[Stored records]
■ ■ ■ ■ ■ ■ ■

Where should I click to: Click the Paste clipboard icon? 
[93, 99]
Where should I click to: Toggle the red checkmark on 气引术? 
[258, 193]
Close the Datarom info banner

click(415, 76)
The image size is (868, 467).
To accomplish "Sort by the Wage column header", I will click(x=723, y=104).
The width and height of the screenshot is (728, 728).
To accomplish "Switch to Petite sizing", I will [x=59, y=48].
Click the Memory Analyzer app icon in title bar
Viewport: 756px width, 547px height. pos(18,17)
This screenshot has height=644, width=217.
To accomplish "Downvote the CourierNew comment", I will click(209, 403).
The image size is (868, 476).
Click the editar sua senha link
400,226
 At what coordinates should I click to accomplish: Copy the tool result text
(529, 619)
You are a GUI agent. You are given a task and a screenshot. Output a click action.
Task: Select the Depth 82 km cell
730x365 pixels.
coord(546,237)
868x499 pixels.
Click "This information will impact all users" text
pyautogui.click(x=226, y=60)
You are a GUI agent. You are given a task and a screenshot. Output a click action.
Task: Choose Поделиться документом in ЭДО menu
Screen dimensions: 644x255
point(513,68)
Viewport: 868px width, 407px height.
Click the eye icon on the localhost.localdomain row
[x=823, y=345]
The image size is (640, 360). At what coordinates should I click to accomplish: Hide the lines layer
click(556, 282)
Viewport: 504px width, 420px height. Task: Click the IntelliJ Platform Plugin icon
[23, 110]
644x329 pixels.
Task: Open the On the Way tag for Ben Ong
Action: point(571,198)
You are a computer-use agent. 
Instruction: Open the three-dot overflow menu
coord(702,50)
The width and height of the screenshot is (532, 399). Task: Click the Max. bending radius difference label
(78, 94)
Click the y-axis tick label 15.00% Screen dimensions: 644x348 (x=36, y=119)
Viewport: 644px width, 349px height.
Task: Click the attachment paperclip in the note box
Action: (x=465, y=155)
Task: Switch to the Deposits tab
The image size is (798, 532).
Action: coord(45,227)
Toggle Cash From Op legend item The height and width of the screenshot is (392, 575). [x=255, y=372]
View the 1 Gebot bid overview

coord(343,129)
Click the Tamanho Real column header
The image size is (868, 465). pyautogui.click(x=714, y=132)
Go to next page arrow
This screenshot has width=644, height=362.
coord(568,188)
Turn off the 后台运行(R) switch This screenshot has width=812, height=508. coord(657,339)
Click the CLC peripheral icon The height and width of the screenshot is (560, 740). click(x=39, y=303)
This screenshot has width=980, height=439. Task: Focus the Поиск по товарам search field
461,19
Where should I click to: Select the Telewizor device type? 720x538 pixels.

■ ■ ■ ■ ■ ■ ■

▶ _Work request_:
Reproduce, word for word and in full, only the lines above that start at the line with "Toggle Cash From" and run through the line with "Click the CLC", both ends included.

▶ _Answer to this problem_:
Toggle Cash From Op legend item The height and width of the screenshot is (392, 575). [x=255, y=372]
View the 1 Gebot bid overview

coord(343,129)
Click the Tamanho Real column header
The image size is (868, 465). pyautogui.click(x=714, y=132)
Go to next page arrow
This screenshot has width=644, height=362.
coord(568,188)
Turn off the 后台运行(R) switch This screenshot has width=812, height=508. coord(657,339)
Click the CLC peripheral icon The height and width of the screenshot is (560, 740). click(x=39, y=303)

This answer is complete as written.